» WORK TO BE COMPLETED:
Could you transcribe the listing below word for word, starting at the line containing "Task: Open the layer height link toggle" and ending at its final line, with the pictures left out?

********************

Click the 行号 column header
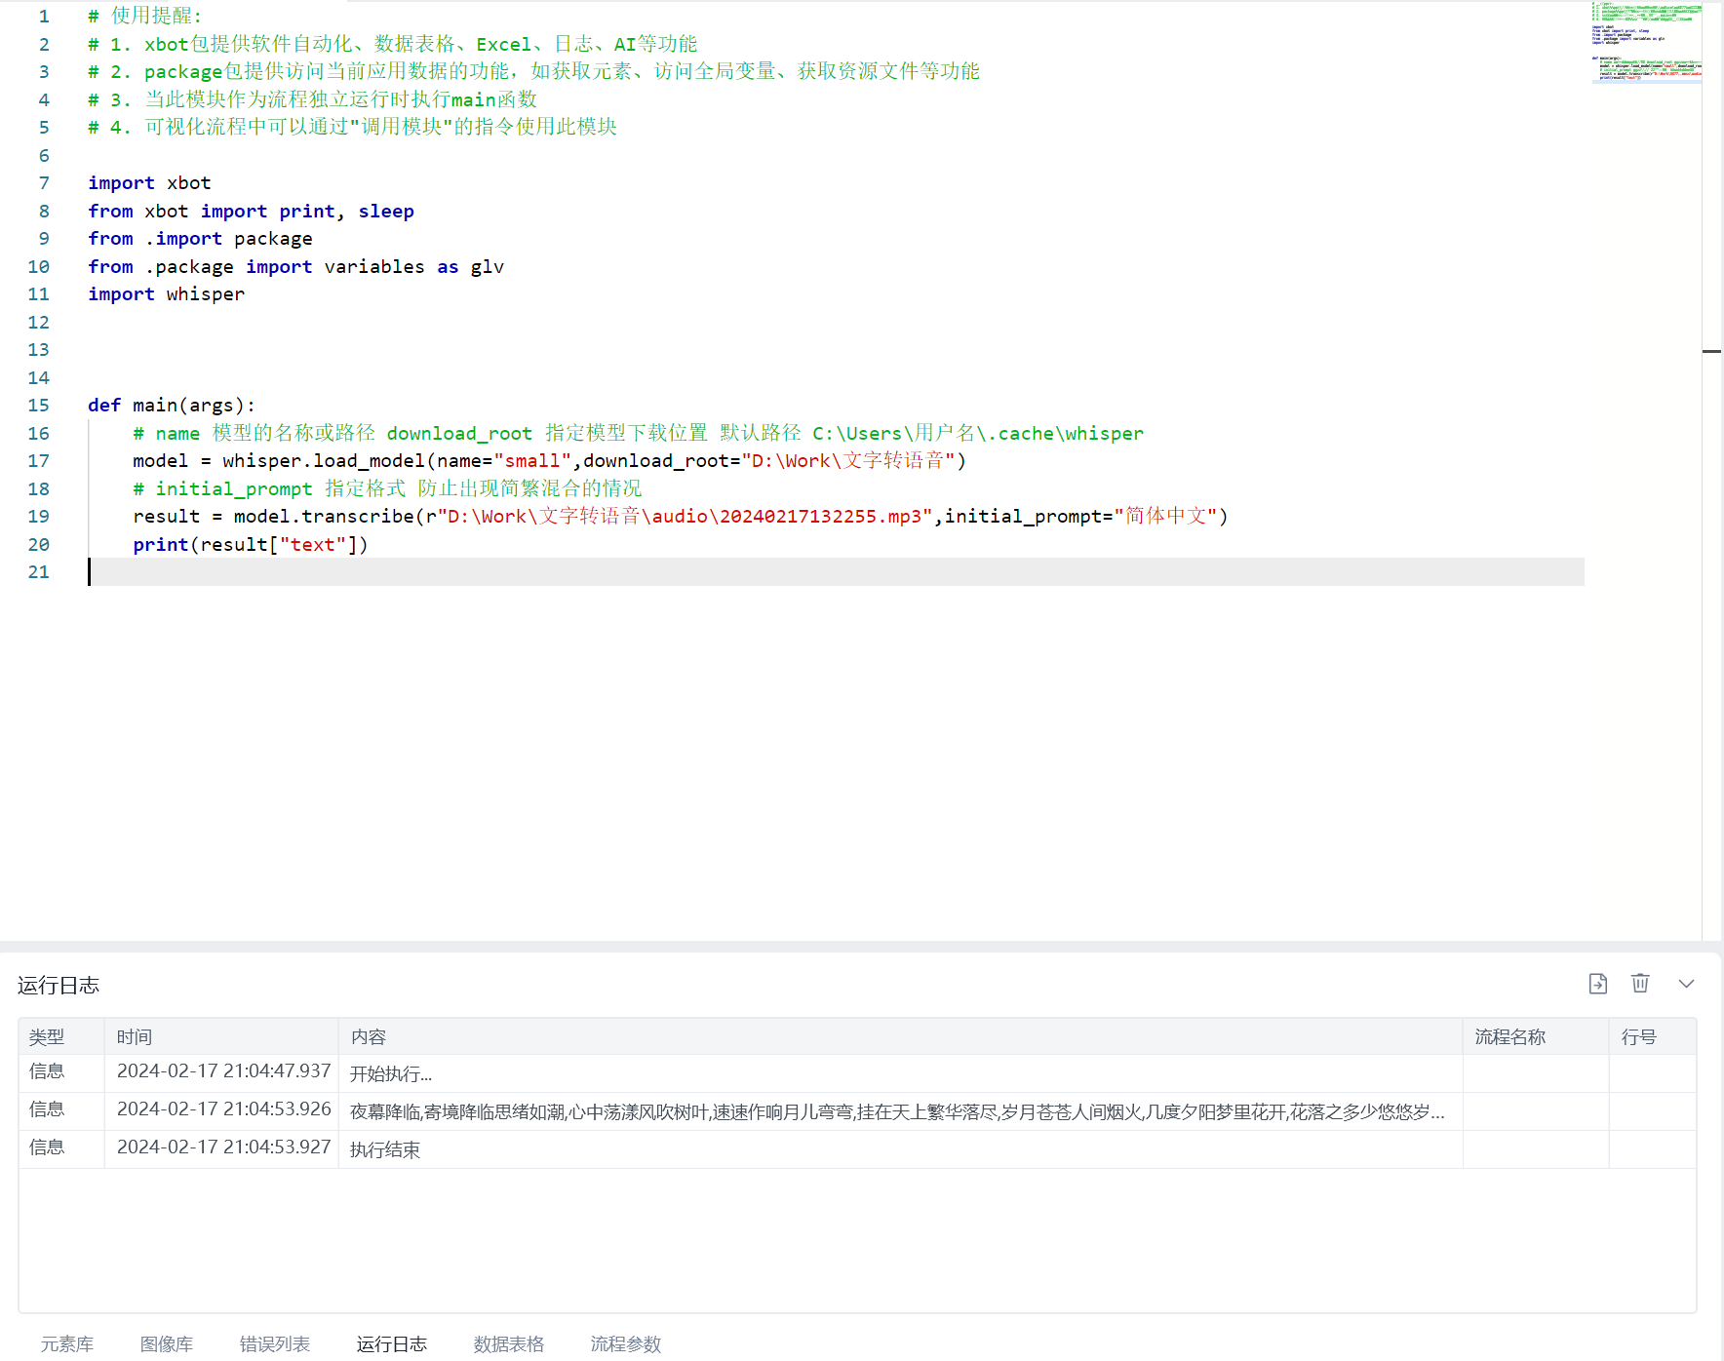Screen dimensions: 1724x1361 [1638, 1037]
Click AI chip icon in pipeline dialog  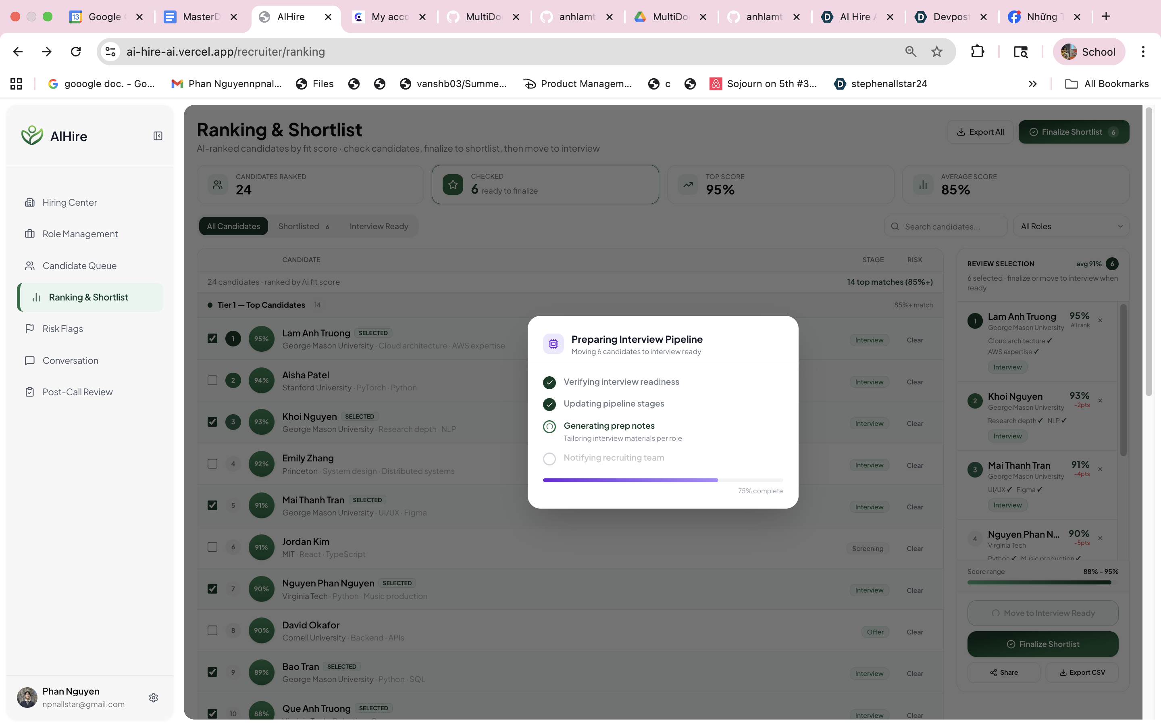553,344
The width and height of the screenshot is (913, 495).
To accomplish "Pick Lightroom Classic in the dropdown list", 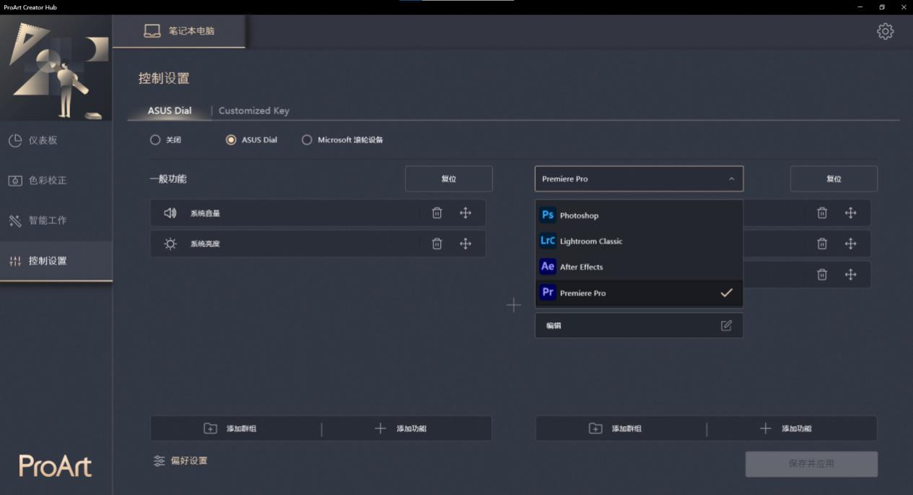I will click(x=590, y=241).
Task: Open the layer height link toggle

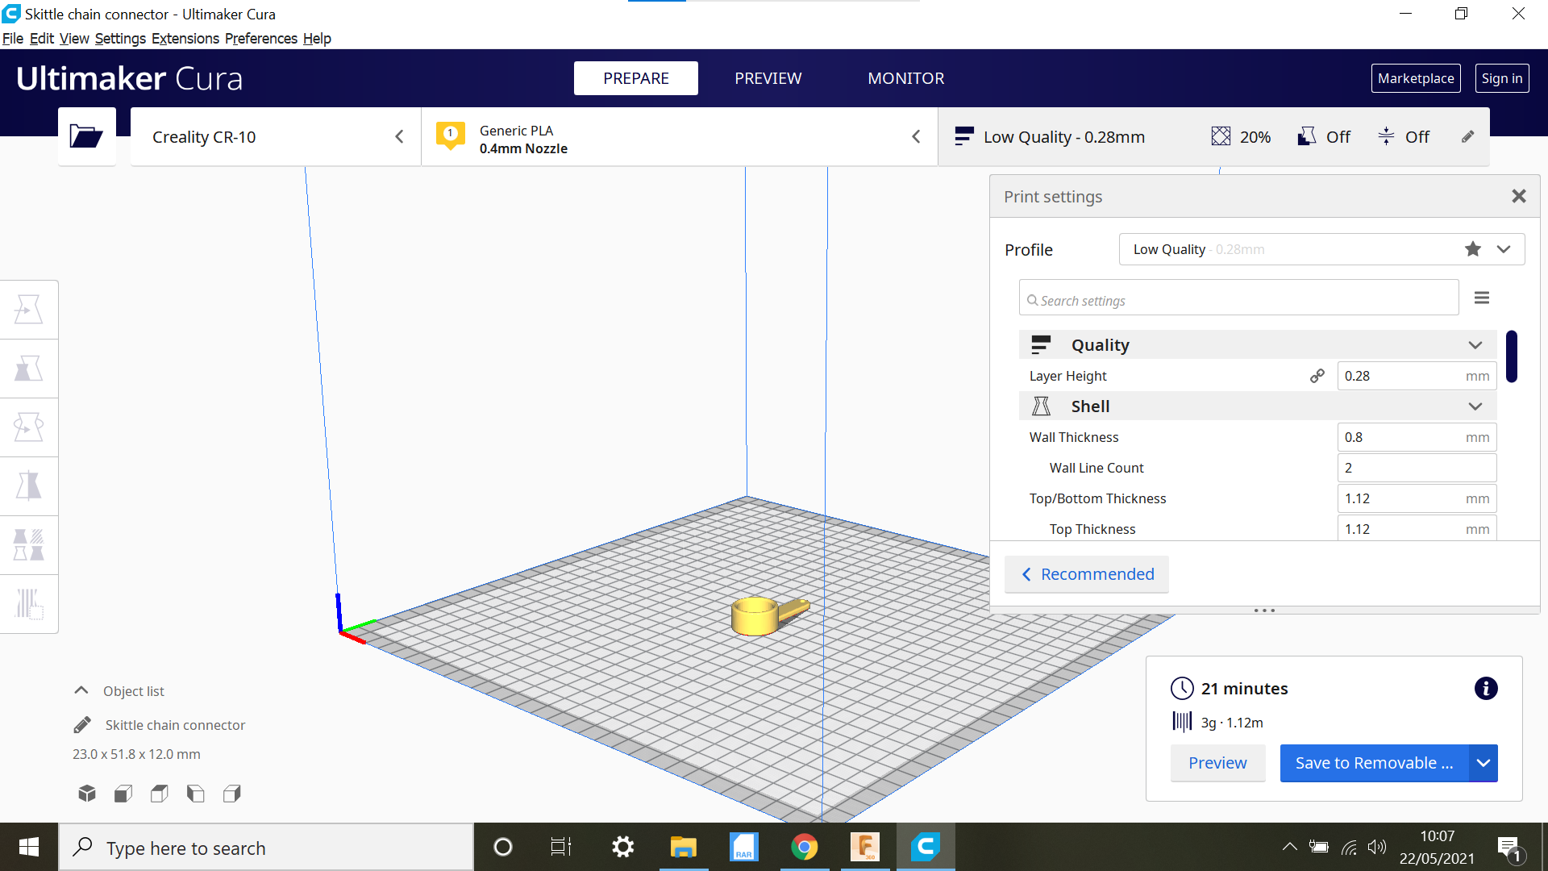Action: pyautogui.click(x=1317, y=375)
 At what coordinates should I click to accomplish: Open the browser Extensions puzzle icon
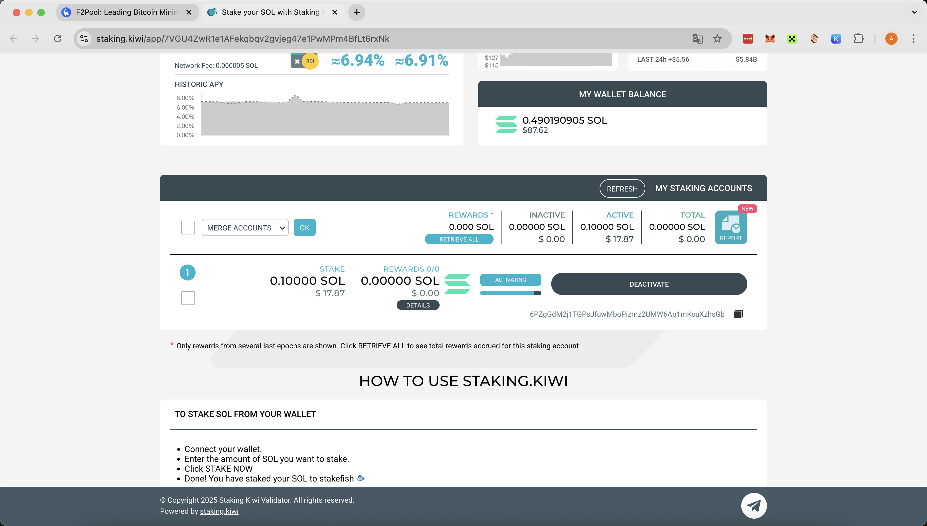858,39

********************

» EXERCISE ANSWER:
Task: Open the layer height link toggle

Action: pyautogui.click(x=1317, y=375)
 At what coordinates should I click to accomplish: Open the browser Extensions puzzle icon
858,39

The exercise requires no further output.